Activity: Of all the entries below, retype only the lines from the one with "Where should I click to: Click the Password" through the one with "The image size is (319, 291).", exactly as they appear.

Data excerpts:
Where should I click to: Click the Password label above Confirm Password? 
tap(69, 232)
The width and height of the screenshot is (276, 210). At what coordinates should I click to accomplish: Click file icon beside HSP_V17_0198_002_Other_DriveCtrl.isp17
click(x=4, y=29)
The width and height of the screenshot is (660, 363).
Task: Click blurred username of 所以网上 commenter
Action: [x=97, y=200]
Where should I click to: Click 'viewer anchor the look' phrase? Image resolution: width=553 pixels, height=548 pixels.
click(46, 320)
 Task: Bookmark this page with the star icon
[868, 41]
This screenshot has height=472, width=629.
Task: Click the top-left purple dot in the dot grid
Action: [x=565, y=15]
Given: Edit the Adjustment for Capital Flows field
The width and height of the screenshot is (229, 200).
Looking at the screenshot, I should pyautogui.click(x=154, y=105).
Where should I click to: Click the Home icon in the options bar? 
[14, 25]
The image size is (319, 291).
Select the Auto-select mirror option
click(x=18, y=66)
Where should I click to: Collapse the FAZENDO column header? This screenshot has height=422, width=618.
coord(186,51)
...
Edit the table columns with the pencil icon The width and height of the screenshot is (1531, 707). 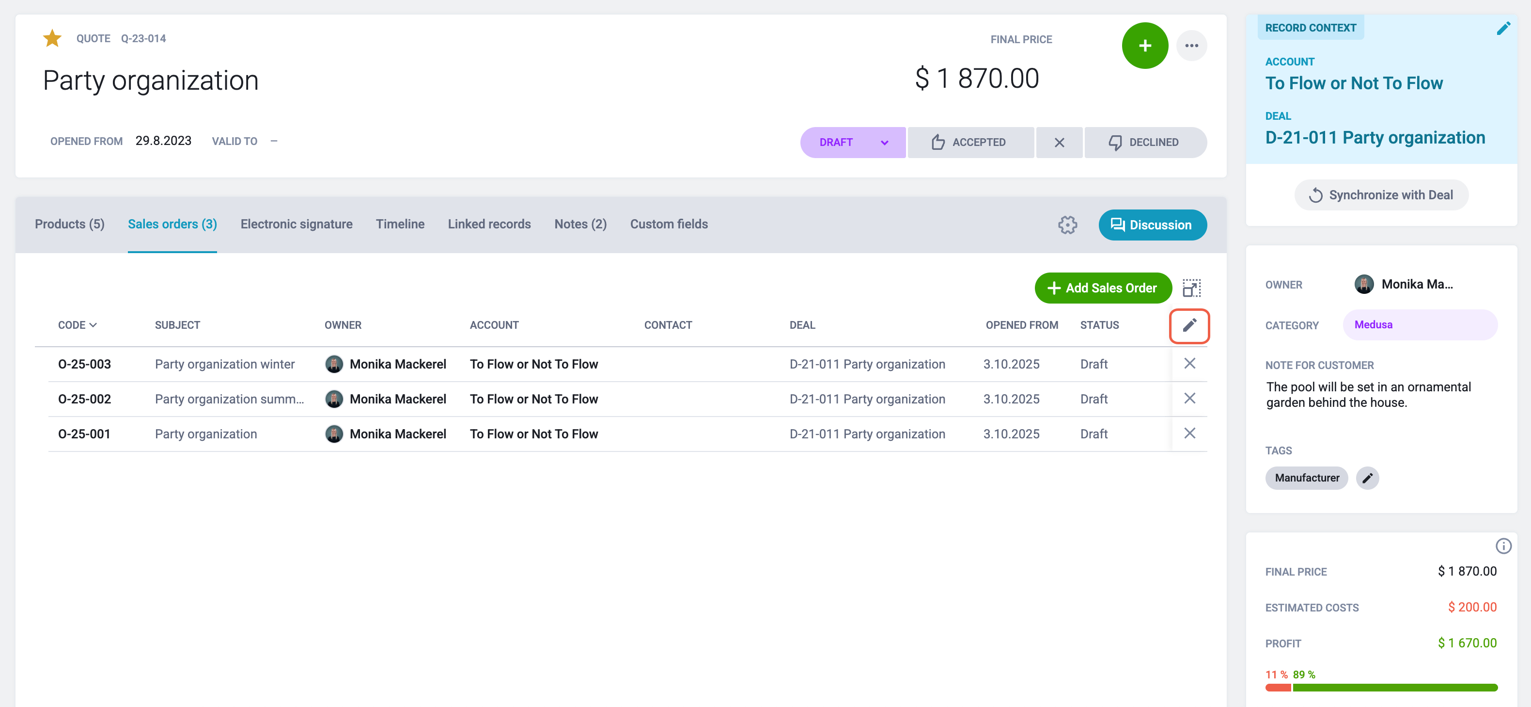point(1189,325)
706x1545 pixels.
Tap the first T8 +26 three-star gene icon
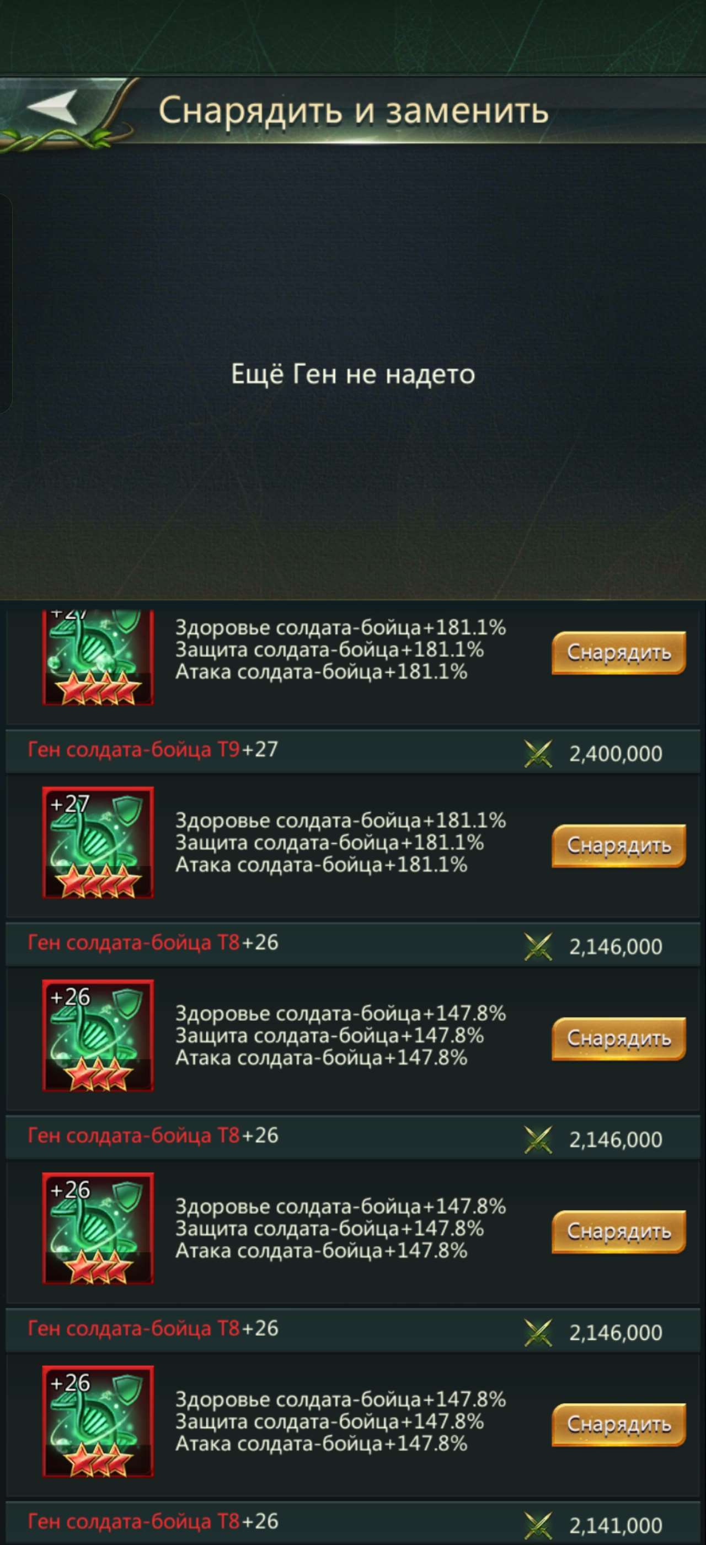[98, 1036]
* * *
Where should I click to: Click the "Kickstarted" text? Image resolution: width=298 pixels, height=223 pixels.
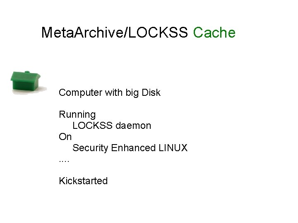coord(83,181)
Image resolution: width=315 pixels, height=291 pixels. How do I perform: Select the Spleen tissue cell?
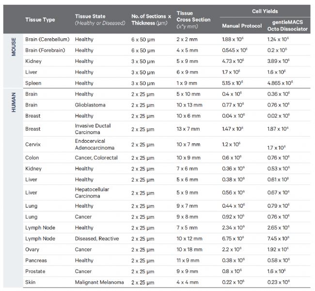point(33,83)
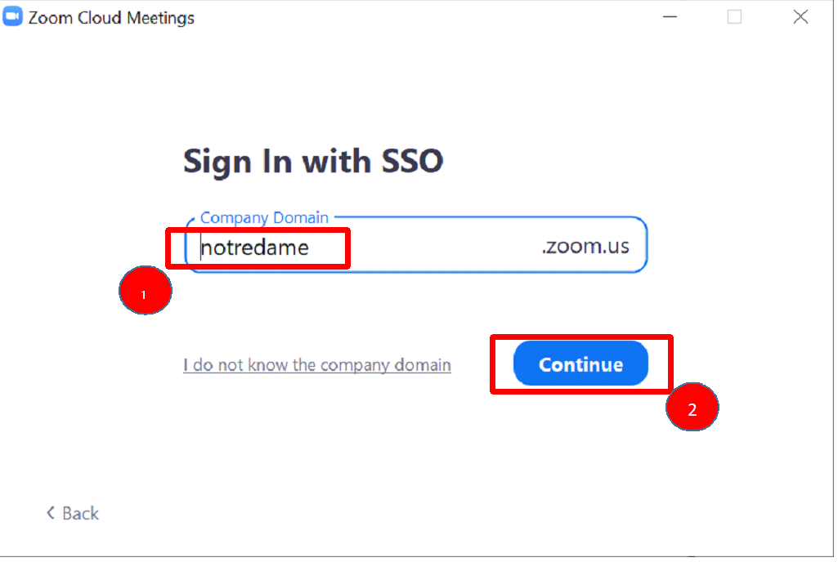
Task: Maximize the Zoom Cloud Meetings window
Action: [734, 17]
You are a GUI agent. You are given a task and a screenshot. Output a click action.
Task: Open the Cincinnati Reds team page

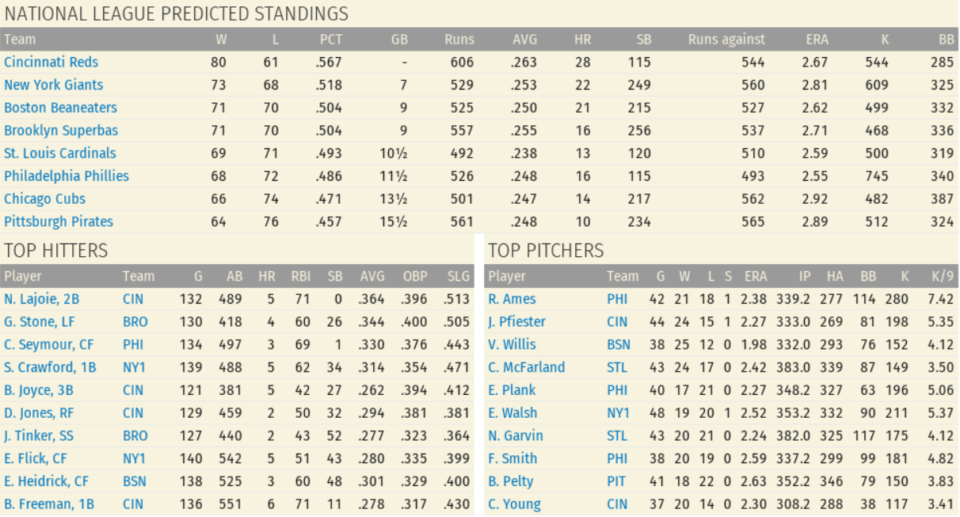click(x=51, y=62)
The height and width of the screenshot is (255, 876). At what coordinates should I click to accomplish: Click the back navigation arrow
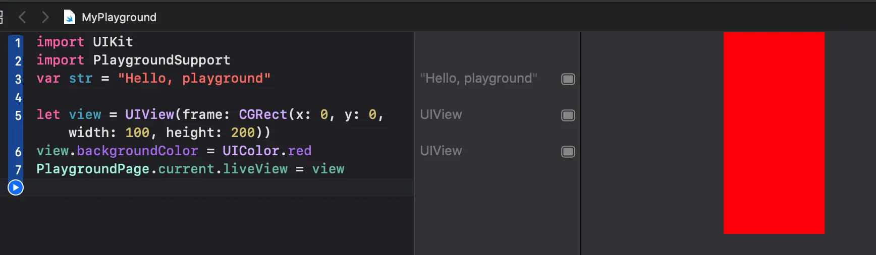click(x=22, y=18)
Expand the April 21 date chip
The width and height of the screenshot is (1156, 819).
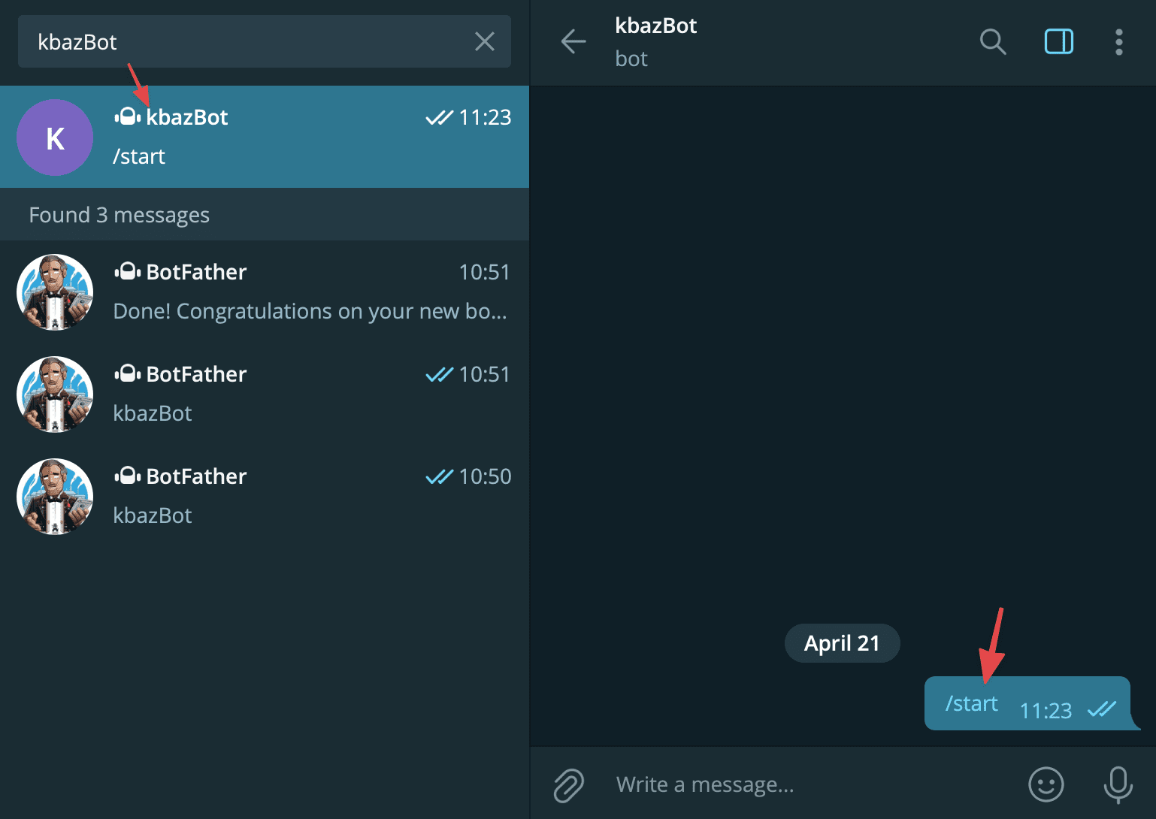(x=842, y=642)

Your response:
Where should I click to: Click the Password label above Confirm Password? 
tap(69, 232)
The width and height of the screenshot is (276, 210). At what coordinates should I click to accomplish: Click file icon beside HSP_V17_0198_002_Other_DriveCtrl.isp17
click(x=4, y=29)
The width and height of the screenshot is (660, 363).
Task: Click blurred username of 所以网上 commenter
Action: [x=97, y=200]
Where should I click to: Click 'viewer anchor the look' phrase? Image resolution: width=553 pixels, height=548 pixels.
click(46, 320)
 Task: Bookmark this page with the star icon
[868, 41]
This screenshot has height=472, width=629.
Task: Click the top-left purple dot in the dot grid
Action: [x=565, y=15]
Given: Edit the Adjustment for Capital Flows field
The width and height of the screenshot is (229, 200).
Looking at the screenshot, I should pyautogui.click(x=154, y=105).
Where should I click to: Click the Home icon in the options bar? 
[14, 25]
The image size is (319, 291).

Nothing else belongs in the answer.